_ASSIGNMENT_:
Word by word and line by line, write out all of the records.

#### EXCERPTED DATA ####

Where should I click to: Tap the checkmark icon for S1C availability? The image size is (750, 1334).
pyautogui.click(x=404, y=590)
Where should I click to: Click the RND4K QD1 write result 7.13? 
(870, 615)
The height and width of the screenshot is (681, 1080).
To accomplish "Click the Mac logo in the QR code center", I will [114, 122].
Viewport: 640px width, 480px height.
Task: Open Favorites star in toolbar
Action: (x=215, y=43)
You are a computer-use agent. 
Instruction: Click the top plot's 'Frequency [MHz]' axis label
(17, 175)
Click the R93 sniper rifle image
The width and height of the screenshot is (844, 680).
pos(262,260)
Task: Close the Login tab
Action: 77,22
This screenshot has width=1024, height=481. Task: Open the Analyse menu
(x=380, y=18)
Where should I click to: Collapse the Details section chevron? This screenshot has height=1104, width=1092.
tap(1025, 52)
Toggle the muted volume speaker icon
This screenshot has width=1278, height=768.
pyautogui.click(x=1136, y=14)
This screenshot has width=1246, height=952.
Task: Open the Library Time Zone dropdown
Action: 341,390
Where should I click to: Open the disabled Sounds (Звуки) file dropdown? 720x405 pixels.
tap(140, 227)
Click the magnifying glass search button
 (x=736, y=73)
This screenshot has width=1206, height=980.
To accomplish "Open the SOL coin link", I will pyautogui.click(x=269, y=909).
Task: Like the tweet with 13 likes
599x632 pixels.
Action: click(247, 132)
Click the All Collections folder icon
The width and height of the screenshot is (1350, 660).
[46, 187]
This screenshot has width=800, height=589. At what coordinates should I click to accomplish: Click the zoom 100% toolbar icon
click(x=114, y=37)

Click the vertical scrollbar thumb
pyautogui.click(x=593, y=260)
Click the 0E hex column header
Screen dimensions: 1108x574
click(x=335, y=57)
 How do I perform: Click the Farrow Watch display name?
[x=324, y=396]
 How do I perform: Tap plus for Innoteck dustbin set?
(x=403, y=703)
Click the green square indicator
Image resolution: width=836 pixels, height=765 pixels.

####

_YOUR SOLUTION_:
Where should I click to: Tap the checkmark icon for S1C availability? The image size is (750, 1334).
pyautogui.click(x=404, y=590)
Where should I click to: Click the RND4K QD1 write result 7.13? 
(870, 615)
The height and width of the screenshot is (681, 1080).
To accomplish "Click the Mac logo in the QR code center", I will [114, 122].
Viewport: 640px width, 480px height.
Task: Open Favorites star in toolbar
Action: (x=215, y=43)
You are a computer-use agent. 
Instruction: Click the top plot's 'Frequency [MHz]' axis label
(17, 175)
Click the R93 sniper rifle image
The width and height of the screenshot is (844, 680).
pos(262,260)
Task: Close the Login tab
Action: 77,22
This screenshot has width=1024, height=481. Task: Open the Analyse menu
(x=380, y=18)
Where should I click to: Collapse the Details section chevron? This screenshot has height=1104, width=1092.
tap(1025, 52)
Toggle the muted volume speaker icon
This screenshot has width=1278, height=768.
pyautogui.click(x=1136, y=14)
This screenshot has width=1246, height=952.
Task: Open the Library Time Zone dropdown
Action: 341,390
Where should I click to: Open the disabled Sounds (Звуки) file dropdown? 720x405 pixels.
tap(140, 227)
Click the magnifying glass search button
 (x=736, y=73)
This screenshot has width=1206, height=980.
To accomplish "Open the SOL coin link", I will pyautogui.click(x=269, y=909).
Task: Like the tweet with 13 likes
599x632 pixels.
Action: click(247, 132)
Click the All Collections folder icon
The width and height of the screenshot is (1350, 660).
[46, 187]
This screenshot has width=800, height=589. At what coordinates should I click to accomplish: Click the zoom 100% toolbar icon
click(x=114, y=37)

Click the vertical scrollbar thumb
pyautogui.click(x=593, y=260)
Click the 0E hex column header
Screen dimensions: 1108x574
click(x=335, y=57)
 How do I perform: Click the Farrow Watch display name?
[x=324, y=396]
 How do I perform: Tap plus for Innoteck dustbin set?
(x=403, y=703)
Click the green square indicator
Image resolution: width=836 pixels, height=765 pixels.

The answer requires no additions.